When Katie Borghese, a friend and entrepreneur approached her with the news that she had been working with a lab on the science that would eventually become U Beauty’s SIREN technology, Chen Craig still had no interest in teaming up. “I said to her, ‘I don’t want anything to do with it, I just want you to make something for my own face,’” Chen Craig continued.

The resulting formula was the Resurfacing Compound, which the pair tested out amongst willing friends and peers who were accustomed to using the best skincare products on the market: high-profilers like Nicky Hilton Rothschild, Oscar de la Renta creative director Laura Kim, Olivia Palermo, and fortuitously enough, Billie Faricy-Hyett, who at the time headed up buying at Net-a-Porter. “Three days later, Billie called from the Net offices, and said they wanted to sell it,” Chen Craig said. “Katie and I didn’t even have a name for it at that point.” The duo worked out an arrangement for a limited-run exclusive under the name U Beauty, and secured their own partnership with a hug and a handshake. And then the Resurfacing Product sold out—several times over. Today, Borghese oversees the brand as U Beauty’s CMO, Chen Craig is its Chief Creative Officer who oversees product development.  

U Beauty now has 11 products, including its face lotion (the Super Hydrator), a tinted moisturizer, and a clear lip compound—also available in a growing number of shades. Despite demand and the temptation to rapidly expand across their product line, the co-founders take their time with every new addition. It was a full year, for example, before U Beauty released its second product. “We launch when we’re ready, not because of demand,” Chen Craig explained, which often results in a “Supreme-like” fervor around every new drop. In 2022 revenue grew 50 percent over the year prior, with the same growth expected for 2023.

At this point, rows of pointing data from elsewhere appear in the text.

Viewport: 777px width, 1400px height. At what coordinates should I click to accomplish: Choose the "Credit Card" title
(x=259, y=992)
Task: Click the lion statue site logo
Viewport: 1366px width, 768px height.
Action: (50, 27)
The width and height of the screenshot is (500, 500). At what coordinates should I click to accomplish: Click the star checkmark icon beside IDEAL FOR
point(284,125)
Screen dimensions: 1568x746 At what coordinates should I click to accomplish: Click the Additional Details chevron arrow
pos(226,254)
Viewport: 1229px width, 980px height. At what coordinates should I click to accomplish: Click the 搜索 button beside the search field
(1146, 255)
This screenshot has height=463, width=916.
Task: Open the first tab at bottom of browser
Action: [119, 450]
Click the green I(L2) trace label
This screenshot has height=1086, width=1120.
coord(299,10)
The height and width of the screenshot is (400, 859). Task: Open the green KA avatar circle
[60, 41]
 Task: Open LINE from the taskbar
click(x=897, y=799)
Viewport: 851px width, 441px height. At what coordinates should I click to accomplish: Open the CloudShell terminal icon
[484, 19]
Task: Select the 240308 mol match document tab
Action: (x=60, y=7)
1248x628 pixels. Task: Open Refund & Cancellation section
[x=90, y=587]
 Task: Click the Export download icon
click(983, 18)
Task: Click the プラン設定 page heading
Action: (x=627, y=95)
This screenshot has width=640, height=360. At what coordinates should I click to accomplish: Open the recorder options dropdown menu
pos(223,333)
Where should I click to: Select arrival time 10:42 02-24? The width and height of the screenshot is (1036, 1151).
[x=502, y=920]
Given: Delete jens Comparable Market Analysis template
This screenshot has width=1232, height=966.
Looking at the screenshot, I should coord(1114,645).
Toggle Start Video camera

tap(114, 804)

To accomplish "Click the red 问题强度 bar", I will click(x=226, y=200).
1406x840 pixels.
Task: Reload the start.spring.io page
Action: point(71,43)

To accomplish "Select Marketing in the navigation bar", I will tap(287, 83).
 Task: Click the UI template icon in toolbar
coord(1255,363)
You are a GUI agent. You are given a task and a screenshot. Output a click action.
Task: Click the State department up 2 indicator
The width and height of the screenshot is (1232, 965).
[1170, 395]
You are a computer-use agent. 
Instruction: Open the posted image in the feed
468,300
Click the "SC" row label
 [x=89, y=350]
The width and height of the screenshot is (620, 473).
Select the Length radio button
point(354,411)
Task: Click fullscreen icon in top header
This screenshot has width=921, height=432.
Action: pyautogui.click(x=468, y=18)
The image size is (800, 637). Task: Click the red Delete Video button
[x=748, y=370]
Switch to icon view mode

Adding to this science-driven news, November marks the launch of branded U Beauty treatments in Europe through a partnership with three The Set Collection hotels. Hotel Café Royal in London, Hotel Lutetia in Paris, and Conservatorium Hotel in Amsterdam, will each offer two signature facials and two body treatments using U Beauty products.

Despite positive accolades from the get-go, the convergence of these two disparate, but substantial announcements heralds a watershed moment for the brand. And for Chen Craig, too, the reluctant founder, wary of being lumped in with the droves of influencer and celebrity-backed products swelling the beauty market. “I wasn t even trying to build a brand, I was doing very well as an ambassador, and working with various brands,” she said.

Indeed, as one of the earliest and longest-lasting figures on the blogger scene, Chen Craig saw her blog ‘BagSnob’ balloon from a one-woman enterprise she could operate from her home in Dallas (while taking care of her young son) to a globally-watched brand. “I’m the number one hustler,” she said. She contributes her drive to being a Taiwan-born immigrant who’s felt like an outlier for much of her life. “I think that’s why I’ve led my career this way. I’ve always had to think differently.” In that sense, her unexpected path from blogger to skincare founder seems less improbable. “It’s her authenticity and insight that gained her such a loyal following,” co-founder Katie Borghese said of Chen Craig’s early success with BagSnob. And while it’s safe to assume that built-in audience likely boosted U Beauty’s initial exposure, now the brand has actual lab result-backed bonafides to carry it forward.